Looks like your o2 sensor is beginning to die. Wouldn't be related.

Only other thing to try is plug in a replacement cluster. It won't let the car start but it will at least show you if the code can be cleared with a replacement unit. If you're able to drive the car it's probably not a huge issue anyway.


----------



## N6SSA (Mar 29, 2009)

Thanks for the second opinion. I'm not aware of any issues with the Cluster, other than this error, so unless someone chimes in with something else which might help, I think I will leave this alone now.

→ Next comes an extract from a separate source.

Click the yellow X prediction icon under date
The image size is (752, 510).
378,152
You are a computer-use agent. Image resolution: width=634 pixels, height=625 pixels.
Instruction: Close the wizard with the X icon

Now I'll move on to the radio/amp issues. Separate thread.

Thanks again.


----------



## Barr_end (Oct 19, 2016)

Pretty sure most cars I scan appear to have this fault code.. Even my own, I think, I will have to look now
I believe it's the software variant.
What scanner are you using?


----------



## N6SSA (Mar 29, 2009)

Hi.

I'm using Ross-Tech HEX-USB+CAN

https://www.ross-tech.com/vag-com/old-interfaces/discontinued_interfaces.php

No need for newer interfaces on Mk2 as far as I know.

Thanks


----------



## IPG3.6 (Sep 5, 2015)

Barr_end said:


> Pretty sure most cars I scan appear to have this fault code.. Even my own, I think, I will have to look now
> I believe it's the software variant.


Software of the scan tool or the cluster?


----------



## SwissJetPilot (Apr 27, 2014)

Since you're going through your Roadster to get things sorted, one simple maintenance tip is to clean the roof flap servos. This is the #1 cause of fault codes with the convertible top operation as grease migrates from the gears into the circuity resulting in a bad signal. Once you've cleaned them, the problem won't occur.

*How to: Audi TT Mk2 (8J) Convertible Top Flap Servo R&R*
https://www.ttforum.co.uk/forum/viewtop ... &t=1786641


----------



## N6SSA (Mar 29, 2009)

Thanks SwissJetPilot. Do you think cleaning the servo might remove the instrument cluster error? I did have the servo error appear once a while ago, but I have used the roof multiple times since without any issues and without any roof errors. I guess I'm saving up for a problem with the roof, but not sure how or why this would relate to the instrument error?

In terms of software, I'm using latest version of full VCDS and software of the cluster is noted in the full scan I believe? Which I suppose begs the question - Is there a firmware update for these cars? And if there is, is there a real possibility that it would help?

Edit: I don't/ didn't have RNS-E. Only had the radio without screen (don't recall the proper name), now replaced with an android HU.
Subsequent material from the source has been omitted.